Il perdono è sempre un argomento delicato per noi cristiani, molti pur sforzandosi non riescono a perdonare completamente le persone che gli hanno fatto del male e che gli hanno causato sofferenza. Ma noi dobbiamo rapportarci sempre col messaggio biblico, ascoltare la parola di Dio e confrontarci con essa.

Ci sono ferite che non si dimenticano. In certe situazioni tragiche, il cammino verso la guarigione sembra passare attraverso una presa di coscienza della profondità del male più che attraverso la dimenticanza. Non si evacua il male – in ogni modo rimane –, ma si può non sottrarvisi per lasciarlo poco a poco inabissarsi nell’amore, poi trasformarsi. Se l’Antico Testamento parla dell’ira di Dio, è che Dio ha male e il suo amore verso Israele è ferito dalle infedeltà del suo popolo.

Ora, il più straordinario della storia biblica – è la scoperta dei profeti – risiede nel fatto che, per amore, Dio va al di là della sua stessa ira: «Il mio popolo è duro a convertirsi. Il mio cuore si commuove dentro di me, il mio intimo freme di compassione. Non darò sfogo all’ardore della mia ira,  perché sono Dio e non uomo » (Osea 11,7-9). Per colui che perdona, il perdono è un lotta contro la propria ira. L’ardore non spinge più a una reazione violenta, ma a una lacerazione interiore: sacrificare la sua attesa di giustizia per fare un passo verso colui che ha peccato.

Il profeta Isaia va più lontano, descrivendo un misterioso personaggio sotto i tratti di un servo sofferente: «Uomo dei dolori che ben conosce il patire,  disprezzato e non ne avevamo alcuna stima. Eppure egli si è caricato delle nostre sofferenze.  Per le sue piaghe noi siamo stati guariti» (Isaia 53,3-5).

I cristiani possono riconoscere in questo testo un anticipo della vita offerta da Gesù. La pazienza di Gesù nei confronti dei suoi avversari, la sua passione a Gerusalemme lasciano pensare che non ha fuggito né la sofferenza né le persone che cercavano d’intrappolarlo. Piuttosto di blindarsi di fronte agli attacchi, ha accolto in verità ciò che gli si presentava senza previsione né secondi fini. Se in croce egli può dire: «Padre, perdonali, perché non sanno quello che fanno» (Luca 23,34), è perché è andato al culmine dell’apertura dell’amore e ha consentito d’essere ferito dalla mano stessa di coloro che amava.

La Croce, in questo senso, assume una dimensione esistenziale con la quale siamo tutti confrontati, anche i non credenti: noi soffriamo veramente da parte di coloro che amiamo.
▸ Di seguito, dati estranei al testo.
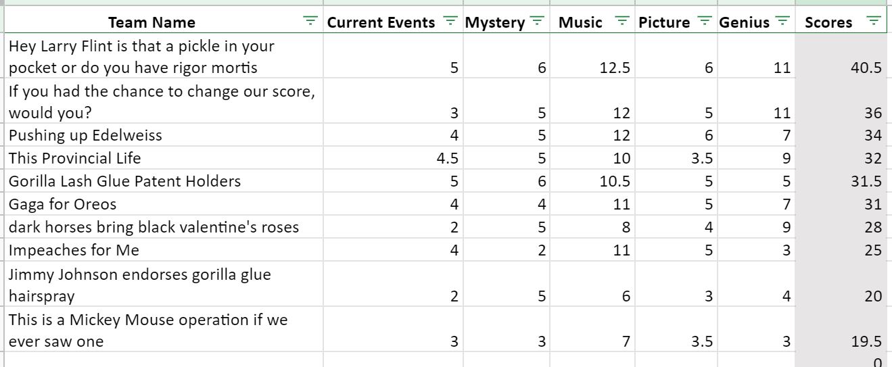
Task: Select the Impeaches for Me cell
Action: coord(164,250)
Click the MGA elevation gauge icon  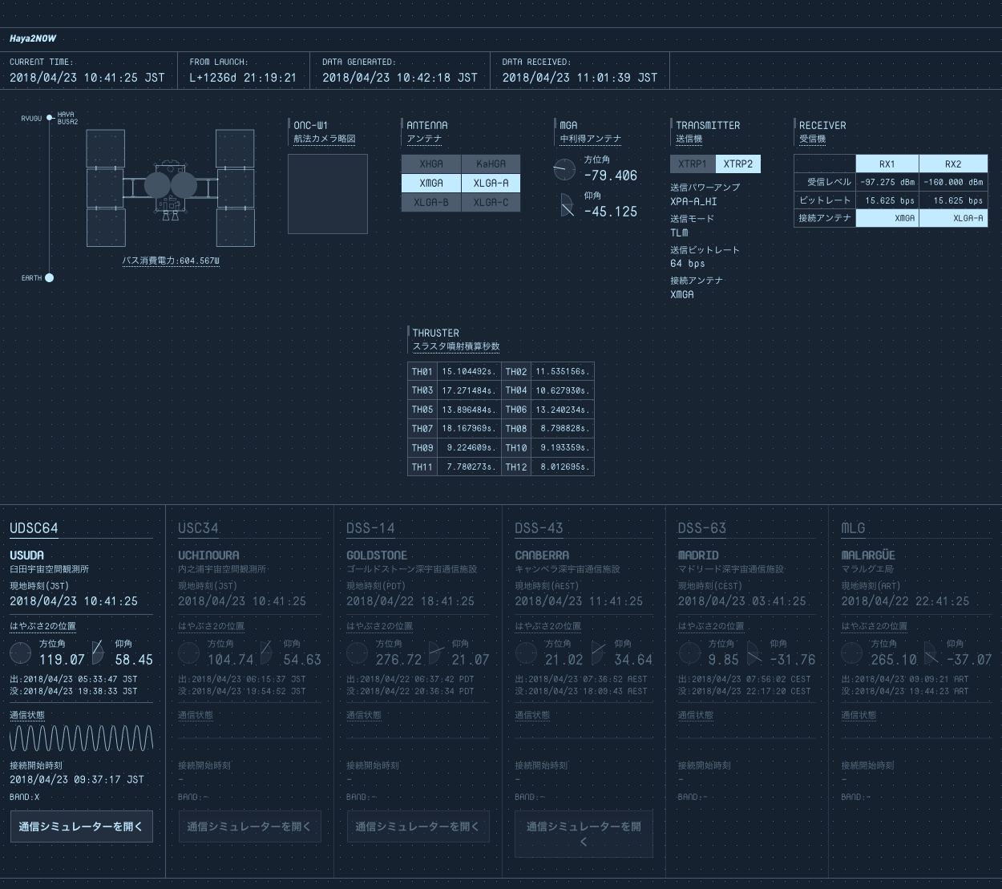click(567, 205)
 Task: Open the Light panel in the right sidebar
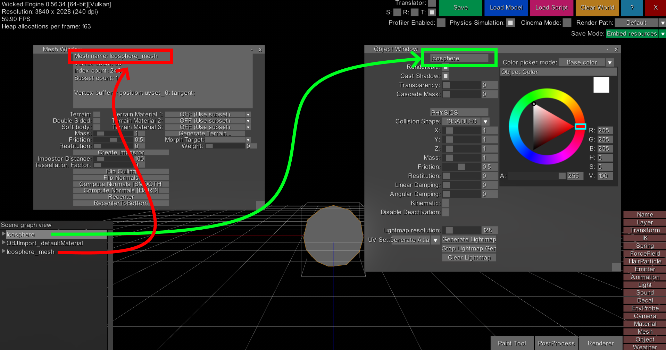(644, 284)
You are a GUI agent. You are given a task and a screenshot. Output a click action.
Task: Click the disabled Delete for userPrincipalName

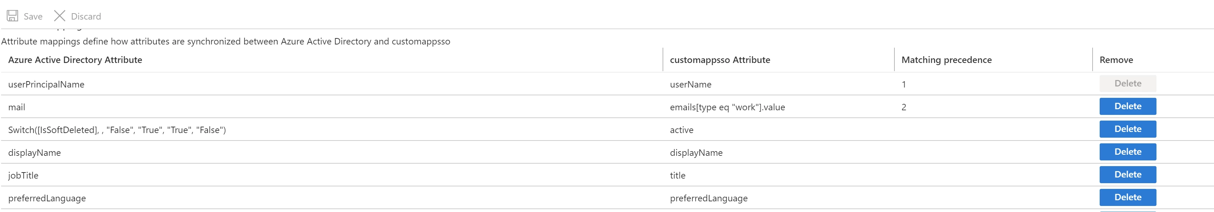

Che il mio nemico mi faccia soffrire è nell’ordine delle cose, ma come consentire di soffrire per mano del mio amico (vedi Salmo 55,13-15)? Ogni relazione d’amore lascia una porta aperta alla vulnerabilità, cioè alla possibilità d’essere ferito. Ricordarsene, non fuggire questa vulnerabilità, è già prepararsi al perdono.